Work to be completed
Among the entries that follow, tally the lines with the string "checkbox". Give no more than the number.

Task data
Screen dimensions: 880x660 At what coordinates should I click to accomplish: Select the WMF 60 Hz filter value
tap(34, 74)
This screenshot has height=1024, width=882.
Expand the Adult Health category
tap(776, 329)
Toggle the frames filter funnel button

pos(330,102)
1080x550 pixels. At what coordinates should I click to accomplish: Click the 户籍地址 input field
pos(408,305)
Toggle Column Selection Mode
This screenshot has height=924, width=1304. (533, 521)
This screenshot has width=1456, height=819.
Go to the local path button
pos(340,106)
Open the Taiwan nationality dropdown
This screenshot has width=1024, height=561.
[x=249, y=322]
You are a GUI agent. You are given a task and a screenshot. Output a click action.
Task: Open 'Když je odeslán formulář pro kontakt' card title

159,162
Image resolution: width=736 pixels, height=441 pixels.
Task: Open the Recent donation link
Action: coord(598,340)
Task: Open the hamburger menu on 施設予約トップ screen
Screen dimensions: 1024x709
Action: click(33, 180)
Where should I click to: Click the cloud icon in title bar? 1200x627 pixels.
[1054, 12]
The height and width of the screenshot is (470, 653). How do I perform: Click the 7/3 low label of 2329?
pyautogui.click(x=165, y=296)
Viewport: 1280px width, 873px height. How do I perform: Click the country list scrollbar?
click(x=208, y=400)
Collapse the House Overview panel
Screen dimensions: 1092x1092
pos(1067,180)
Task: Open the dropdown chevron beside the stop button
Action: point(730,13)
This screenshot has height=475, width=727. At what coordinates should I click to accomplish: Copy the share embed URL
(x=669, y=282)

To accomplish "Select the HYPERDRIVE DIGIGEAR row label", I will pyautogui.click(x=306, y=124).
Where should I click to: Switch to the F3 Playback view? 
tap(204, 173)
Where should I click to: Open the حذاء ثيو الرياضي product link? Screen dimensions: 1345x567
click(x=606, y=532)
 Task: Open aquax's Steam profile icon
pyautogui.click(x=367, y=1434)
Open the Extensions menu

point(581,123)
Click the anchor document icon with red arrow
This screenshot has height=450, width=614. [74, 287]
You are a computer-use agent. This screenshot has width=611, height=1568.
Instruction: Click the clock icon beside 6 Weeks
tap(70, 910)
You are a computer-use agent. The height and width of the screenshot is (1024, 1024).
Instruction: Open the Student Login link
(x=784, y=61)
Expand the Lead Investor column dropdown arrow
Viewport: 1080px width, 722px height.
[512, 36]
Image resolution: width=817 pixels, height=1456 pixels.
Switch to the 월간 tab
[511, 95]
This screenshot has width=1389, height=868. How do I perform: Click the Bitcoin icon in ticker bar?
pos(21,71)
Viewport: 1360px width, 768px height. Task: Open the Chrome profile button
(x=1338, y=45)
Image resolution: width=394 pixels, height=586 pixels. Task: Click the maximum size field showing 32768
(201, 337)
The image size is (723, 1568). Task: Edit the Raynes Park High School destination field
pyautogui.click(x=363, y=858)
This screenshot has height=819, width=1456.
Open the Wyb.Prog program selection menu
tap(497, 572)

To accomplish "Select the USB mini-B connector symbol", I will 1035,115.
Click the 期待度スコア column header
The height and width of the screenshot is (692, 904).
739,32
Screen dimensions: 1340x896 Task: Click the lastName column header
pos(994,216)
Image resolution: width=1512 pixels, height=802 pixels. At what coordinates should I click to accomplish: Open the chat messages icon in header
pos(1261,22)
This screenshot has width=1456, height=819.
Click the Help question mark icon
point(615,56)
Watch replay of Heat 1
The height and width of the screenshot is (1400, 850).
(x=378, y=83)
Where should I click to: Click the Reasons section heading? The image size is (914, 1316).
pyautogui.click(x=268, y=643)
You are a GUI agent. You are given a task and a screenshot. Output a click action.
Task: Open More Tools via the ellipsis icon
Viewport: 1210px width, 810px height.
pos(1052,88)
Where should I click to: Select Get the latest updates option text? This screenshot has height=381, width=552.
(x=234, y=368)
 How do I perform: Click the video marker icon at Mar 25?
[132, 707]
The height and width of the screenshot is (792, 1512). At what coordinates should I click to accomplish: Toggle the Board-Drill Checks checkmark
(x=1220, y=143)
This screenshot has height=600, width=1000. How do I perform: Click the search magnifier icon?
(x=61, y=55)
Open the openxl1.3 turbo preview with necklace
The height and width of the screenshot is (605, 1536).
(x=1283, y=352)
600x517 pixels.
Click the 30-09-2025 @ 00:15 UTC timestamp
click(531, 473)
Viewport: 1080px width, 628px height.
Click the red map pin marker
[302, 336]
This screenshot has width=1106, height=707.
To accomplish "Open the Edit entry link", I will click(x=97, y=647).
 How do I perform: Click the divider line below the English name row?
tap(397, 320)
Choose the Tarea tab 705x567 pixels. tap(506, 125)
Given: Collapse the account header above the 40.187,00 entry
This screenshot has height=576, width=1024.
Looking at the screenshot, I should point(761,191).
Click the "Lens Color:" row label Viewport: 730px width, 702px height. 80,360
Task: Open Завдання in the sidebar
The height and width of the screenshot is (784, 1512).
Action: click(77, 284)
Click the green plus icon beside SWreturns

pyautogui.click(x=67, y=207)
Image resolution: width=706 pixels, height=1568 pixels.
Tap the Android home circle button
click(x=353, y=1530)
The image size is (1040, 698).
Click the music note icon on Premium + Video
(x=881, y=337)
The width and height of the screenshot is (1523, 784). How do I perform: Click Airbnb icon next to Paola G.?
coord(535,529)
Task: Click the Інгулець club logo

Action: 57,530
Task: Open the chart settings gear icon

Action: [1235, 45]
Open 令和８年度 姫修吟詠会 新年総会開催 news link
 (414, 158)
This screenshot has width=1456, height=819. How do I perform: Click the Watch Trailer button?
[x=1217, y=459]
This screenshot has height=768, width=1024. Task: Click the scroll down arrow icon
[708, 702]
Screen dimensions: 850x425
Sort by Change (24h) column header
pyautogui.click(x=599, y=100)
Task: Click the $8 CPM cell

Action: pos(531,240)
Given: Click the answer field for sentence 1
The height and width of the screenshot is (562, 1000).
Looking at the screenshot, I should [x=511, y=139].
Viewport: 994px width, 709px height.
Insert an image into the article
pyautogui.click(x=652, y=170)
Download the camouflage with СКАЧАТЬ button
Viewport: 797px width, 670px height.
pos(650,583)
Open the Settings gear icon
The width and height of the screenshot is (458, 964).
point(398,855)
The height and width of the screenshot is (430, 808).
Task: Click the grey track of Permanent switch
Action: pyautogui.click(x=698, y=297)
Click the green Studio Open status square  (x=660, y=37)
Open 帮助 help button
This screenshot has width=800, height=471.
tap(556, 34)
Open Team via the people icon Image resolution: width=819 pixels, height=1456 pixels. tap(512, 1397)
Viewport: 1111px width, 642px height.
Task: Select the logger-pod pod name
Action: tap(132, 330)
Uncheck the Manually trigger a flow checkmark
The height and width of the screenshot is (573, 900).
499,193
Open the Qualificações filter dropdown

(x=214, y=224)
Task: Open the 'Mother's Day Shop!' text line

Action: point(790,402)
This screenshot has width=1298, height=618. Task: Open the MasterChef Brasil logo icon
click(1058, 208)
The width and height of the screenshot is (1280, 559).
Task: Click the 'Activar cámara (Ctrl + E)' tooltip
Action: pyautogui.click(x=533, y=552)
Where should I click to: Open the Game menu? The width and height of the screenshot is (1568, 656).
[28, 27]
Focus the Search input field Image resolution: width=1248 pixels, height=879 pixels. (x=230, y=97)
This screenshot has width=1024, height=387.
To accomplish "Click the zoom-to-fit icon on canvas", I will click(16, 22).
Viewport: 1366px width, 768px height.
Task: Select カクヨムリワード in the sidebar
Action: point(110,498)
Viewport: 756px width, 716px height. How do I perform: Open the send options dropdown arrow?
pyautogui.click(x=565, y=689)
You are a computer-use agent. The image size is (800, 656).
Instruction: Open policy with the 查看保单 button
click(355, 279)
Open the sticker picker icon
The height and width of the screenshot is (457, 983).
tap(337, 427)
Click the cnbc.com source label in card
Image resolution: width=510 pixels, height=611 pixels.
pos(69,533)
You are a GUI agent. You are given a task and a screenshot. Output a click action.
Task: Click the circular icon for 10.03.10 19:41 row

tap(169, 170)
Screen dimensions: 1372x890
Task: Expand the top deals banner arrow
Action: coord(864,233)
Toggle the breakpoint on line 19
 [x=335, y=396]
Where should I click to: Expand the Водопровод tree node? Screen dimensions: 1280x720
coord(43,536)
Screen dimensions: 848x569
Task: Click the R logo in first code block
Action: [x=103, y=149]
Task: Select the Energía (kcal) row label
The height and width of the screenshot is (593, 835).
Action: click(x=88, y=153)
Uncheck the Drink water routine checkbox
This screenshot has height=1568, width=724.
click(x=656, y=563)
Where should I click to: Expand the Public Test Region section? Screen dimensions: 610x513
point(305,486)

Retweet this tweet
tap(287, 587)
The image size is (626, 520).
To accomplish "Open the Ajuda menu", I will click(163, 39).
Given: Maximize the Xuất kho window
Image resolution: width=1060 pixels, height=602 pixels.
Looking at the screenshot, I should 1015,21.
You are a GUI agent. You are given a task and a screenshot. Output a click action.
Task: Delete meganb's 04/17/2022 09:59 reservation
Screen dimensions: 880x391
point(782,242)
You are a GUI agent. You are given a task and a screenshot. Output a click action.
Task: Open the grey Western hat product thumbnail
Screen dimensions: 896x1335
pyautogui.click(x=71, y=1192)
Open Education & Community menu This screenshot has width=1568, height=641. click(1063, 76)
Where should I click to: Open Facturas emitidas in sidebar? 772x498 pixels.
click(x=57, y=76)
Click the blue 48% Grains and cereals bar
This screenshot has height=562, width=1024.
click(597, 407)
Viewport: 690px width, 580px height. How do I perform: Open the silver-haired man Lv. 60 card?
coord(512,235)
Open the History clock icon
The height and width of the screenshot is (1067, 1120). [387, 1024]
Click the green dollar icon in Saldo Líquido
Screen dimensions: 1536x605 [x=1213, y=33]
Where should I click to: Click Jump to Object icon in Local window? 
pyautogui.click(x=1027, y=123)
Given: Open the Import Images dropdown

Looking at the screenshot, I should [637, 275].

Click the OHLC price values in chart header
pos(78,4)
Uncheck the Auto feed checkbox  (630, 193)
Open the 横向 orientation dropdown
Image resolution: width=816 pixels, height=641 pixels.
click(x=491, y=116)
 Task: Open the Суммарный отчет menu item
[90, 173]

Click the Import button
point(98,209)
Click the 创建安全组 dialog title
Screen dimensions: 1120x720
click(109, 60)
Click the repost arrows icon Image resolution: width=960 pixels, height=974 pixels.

Written solution
2